Before Act 12, water and wastewater systems were sold based on their original cost minus depreciation, which serves as a check on the rates that can be charged to ratepayers. With Act 12, they are now sold at "fair market value," meaning that both the buyer and the seller have motive to increase the purchase price as high as possible which is passed directly to the customers as higher rates. This allows private companies to recover the cost of their over-priced purchase for the system and increase their profits which means higher dividends to shareholders and higher compensation to their executives.


Pre-Act 12 Sale: A water system built for $10 million 50 years ago might have depreciated to a value of $2 million.

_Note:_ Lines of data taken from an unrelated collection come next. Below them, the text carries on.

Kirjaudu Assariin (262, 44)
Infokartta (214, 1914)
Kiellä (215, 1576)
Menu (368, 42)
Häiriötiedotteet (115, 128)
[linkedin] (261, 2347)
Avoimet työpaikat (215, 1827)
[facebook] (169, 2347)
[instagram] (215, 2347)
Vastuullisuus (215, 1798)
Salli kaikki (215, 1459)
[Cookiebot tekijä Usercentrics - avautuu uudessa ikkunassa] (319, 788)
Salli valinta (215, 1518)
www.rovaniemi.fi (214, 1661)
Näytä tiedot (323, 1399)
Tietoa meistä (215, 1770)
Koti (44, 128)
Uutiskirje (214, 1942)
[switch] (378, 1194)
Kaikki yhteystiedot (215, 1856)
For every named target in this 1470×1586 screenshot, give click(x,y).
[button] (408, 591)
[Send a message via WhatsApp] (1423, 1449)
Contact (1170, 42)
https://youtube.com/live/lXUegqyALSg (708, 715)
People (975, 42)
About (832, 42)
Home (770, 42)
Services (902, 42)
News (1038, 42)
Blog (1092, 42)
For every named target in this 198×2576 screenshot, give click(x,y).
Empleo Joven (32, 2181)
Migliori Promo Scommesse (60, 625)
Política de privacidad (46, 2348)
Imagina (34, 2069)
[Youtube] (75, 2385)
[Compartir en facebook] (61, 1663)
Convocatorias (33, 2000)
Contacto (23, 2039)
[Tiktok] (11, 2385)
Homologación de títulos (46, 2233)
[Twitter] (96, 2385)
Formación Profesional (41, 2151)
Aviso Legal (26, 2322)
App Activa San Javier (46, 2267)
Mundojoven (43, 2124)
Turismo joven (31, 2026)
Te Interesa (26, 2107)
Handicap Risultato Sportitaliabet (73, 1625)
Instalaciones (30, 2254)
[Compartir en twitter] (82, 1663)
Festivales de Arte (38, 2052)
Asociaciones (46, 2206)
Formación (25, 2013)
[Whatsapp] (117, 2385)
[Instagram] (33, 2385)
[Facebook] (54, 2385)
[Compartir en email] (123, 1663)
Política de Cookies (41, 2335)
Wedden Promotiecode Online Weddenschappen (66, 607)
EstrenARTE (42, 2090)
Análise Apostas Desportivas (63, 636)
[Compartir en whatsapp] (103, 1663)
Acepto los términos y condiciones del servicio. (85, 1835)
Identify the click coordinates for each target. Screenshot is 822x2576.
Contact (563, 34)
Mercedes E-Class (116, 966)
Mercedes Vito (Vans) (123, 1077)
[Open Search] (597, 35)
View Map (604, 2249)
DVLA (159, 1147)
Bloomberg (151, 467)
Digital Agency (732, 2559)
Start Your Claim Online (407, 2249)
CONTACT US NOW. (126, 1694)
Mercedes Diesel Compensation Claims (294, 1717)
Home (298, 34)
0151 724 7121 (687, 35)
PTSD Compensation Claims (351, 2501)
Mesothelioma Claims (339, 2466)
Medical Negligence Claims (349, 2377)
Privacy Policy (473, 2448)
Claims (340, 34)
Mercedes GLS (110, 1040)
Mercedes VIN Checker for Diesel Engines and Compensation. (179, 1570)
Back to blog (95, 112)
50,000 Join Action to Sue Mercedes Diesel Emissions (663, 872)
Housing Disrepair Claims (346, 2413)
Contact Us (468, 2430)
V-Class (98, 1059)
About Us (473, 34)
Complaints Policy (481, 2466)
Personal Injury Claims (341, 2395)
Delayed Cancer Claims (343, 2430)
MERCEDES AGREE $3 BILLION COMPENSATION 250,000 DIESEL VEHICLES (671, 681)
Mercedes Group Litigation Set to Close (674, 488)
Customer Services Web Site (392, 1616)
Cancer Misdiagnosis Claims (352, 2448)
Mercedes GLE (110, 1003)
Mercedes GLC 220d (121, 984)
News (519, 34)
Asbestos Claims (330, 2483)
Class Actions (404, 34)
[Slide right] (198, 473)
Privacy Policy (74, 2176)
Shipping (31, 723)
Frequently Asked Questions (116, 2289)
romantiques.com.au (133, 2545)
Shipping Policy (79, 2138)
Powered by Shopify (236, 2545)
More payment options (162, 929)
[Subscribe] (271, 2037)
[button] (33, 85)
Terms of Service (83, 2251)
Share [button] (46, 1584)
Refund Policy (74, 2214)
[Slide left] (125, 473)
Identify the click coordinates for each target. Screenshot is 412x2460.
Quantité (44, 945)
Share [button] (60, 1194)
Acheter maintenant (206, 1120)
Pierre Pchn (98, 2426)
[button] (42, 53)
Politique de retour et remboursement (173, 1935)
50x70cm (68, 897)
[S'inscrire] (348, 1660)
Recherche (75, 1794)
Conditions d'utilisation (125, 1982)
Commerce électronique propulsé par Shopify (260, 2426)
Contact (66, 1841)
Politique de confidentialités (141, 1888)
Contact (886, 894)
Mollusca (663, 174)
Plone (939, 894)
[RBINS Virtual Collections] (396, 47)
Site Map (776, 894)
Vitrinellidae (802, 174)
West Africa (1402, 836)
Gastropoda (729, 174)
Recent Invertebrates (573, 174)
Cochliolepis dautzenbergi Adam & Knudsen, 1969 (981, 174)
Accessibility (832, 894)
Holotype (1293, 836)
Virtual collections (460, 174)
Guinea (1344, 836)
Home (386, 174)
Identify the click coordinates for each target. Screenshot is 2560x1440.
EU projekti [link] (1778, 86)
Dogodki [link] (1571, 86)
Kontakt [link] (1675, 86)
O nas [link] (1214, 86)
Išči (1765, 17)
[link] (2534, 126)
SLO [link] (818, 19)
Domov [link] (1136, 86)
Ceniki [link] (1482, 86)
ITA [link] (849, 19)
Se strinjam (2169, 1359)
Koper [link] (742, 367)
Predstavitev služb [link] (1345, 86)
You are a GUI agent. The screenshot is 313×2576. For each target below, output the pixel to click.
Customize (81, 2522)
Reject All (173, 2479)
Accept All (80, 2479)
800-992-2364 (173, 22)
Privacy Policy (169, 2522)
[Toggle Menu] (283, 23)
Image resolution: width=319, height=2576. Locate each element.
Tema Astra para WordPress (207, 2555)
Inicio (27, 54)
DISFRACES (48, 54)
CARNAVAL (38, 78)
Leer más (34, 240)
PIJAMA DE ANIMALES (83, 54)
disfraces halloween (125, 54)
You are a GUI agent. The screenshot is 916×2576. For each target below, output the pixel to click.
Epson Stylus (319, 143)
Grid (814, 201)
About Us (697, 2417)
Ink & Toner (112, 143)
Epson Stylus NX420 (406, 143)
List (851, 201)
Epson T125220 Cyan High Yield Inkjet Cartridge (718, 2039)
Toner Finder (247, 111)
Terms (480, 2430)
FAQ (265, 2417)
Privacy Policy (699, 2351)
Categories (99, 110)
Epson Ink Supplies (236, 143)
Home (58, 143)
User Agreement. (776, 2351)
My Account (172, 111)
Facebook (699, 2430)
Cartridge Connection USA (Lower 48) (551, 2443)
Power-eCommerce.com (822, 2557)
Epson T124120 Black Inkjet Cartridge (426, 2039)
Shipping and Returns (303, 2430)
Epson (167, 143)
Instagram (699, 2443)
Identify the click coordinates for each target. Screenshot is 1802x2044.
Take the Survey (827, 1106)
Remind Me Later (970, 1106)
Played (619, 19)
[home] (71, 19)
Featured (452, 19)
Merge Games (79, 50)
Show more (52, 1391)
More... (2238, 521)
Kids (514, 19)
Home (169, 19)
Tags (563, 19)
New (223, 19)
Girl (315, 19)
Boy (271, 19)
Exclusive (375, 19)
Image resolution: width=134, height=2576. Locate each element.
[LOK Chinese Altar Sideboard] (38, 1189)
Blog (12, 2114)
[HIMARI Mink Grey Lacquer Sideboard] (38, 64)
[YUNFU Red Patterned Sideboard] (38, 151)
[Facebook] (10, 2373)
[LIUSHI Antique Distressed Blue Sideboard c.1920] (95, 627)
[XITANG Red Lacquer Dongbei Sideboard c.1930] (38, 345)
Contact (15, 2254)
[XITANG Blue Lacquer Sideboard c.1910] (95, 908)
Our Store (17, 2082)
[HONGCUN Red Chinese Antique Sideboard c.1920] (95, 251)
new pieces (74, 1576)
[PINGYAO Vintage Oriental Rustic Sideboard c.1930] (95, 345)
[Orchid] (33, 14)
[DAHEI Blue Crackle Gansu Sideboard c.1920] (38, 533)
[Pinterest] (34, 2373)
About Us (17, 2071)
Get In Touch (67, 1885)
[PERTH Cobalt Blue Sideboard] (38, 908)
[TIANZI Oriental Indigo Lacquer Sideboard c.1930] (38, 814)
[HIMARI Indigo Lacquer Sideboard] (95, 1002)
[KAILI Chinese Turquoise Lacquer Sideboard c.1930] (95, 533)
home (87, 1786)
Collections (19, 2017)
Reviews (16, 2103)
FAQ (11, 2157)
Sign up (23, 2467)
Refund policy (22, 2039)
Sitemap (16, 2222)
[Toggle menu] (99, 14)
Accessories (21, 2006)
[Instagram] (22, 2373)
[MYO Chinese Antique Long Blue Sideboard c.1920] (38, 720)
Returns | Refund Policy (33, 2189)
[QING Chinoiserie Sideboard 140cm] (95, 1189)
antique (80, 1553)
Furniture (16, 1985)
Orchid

If sold, the price would be close to this depreciated value.

Post-Act 12 Sale: The same water system, now sold at “fair market value”, could fetch $25 million because the buyer sees future revenue potential (increasing the profit paid to its shareholders by ratepayers) and the seller will get the highest, one-time financial benefit for its community but at the expense of its customers. This higher sale price means the buyer may increase water/wastewater rates to cover their costs and make a profit.

Loss of Local Control

When a municipal authority or municipal water or sewer system is sold to a private company, authorities and local governments lose control over those services. Decisions about rates, maintenance, and infrastructure are made by the private company, which may not prioritize community needs. 

Local residents might find it harder to influence decisions about their water/wastewater service, such as addressing service quality or rate hikes, because the private company operates with a profit motive - their first responsibility is to shareholders, not customers.